Using Spectroscopy to Distinguish Subspecies of Sagebrush for Habitat Assessment
The sagebrush steppe is a fragmented and declining ecosystem partially due to fire disturbance, climate change, and urban expansion. Several specialist herbivores in the sagebrush steppe are dependent on sagebrush as a primary source of food. Variation in the nutritional content of sagebrush influences habitat use by herbivores. We hypothesized that sagebrush species can be identified using spectroscopy thus providing an opportunity to differentiate subspecies as well as their potential nutritional content differences. Measuring plant quality with spectroscopy could help identify the different species and subspecies of sagebrush that might be most beneficial for sagebrush obligate species for restoration efforts. Our objective is to scan different species of sagebrush with a spectrometer to see if their spectral fingerprint could be determined. Plant samples were taken from two different species at one field site located in south central Idaho over one field season. The spectral composition of Wyoming big sagebrush (Artemisia tridentata) and three-tip sagebrush (Artemisia tripartite) was compared using a spectrometer.

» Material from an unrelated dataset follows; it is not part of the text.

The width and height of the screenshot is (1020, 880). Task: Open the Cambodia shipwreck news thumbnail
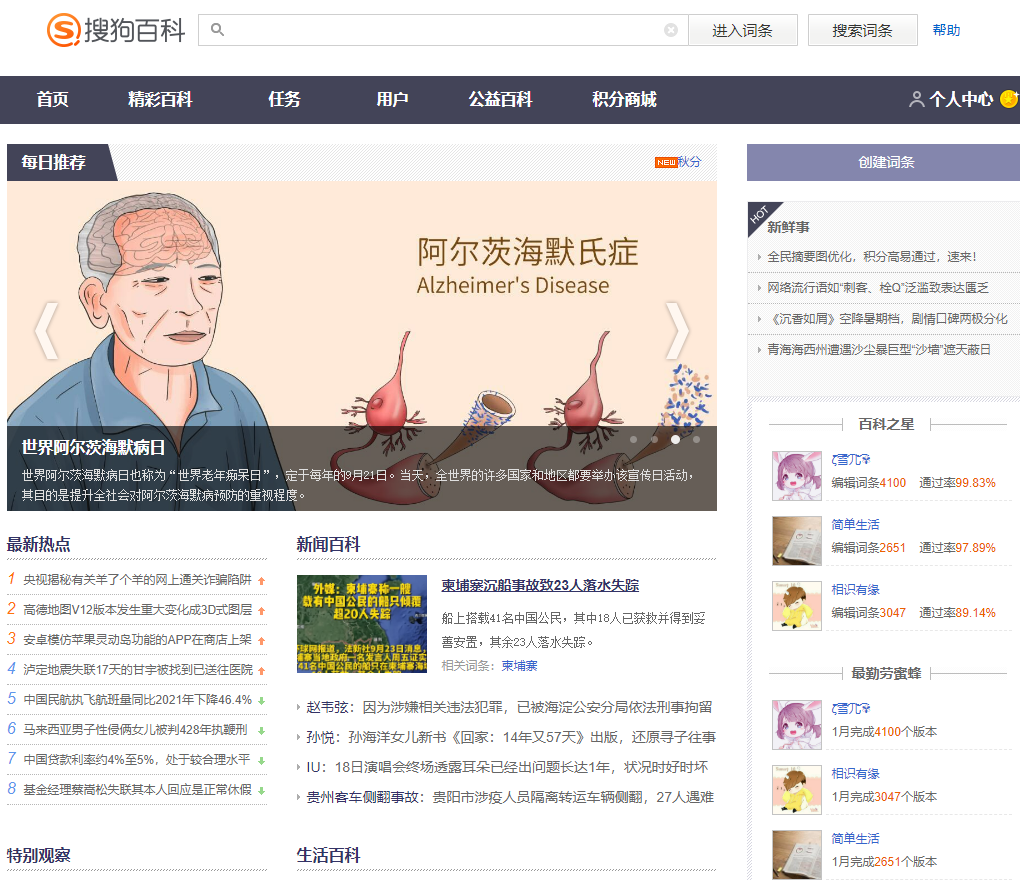tap(361, 624)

We expect to find a different spectral fingerprint from each species for identification purposes and utilize these differences to explain their nutritional quality and selection of herbivores. Future research will compare other species and subspecies for a comprehensive analysis.
Higley, Jessica, "Using Spectroscopy to Distinguish Subspecies of Sagebrush for Habitat Assessment" (2016). 2016 Undergraduate Research and Scholarship Conference. Paper 22.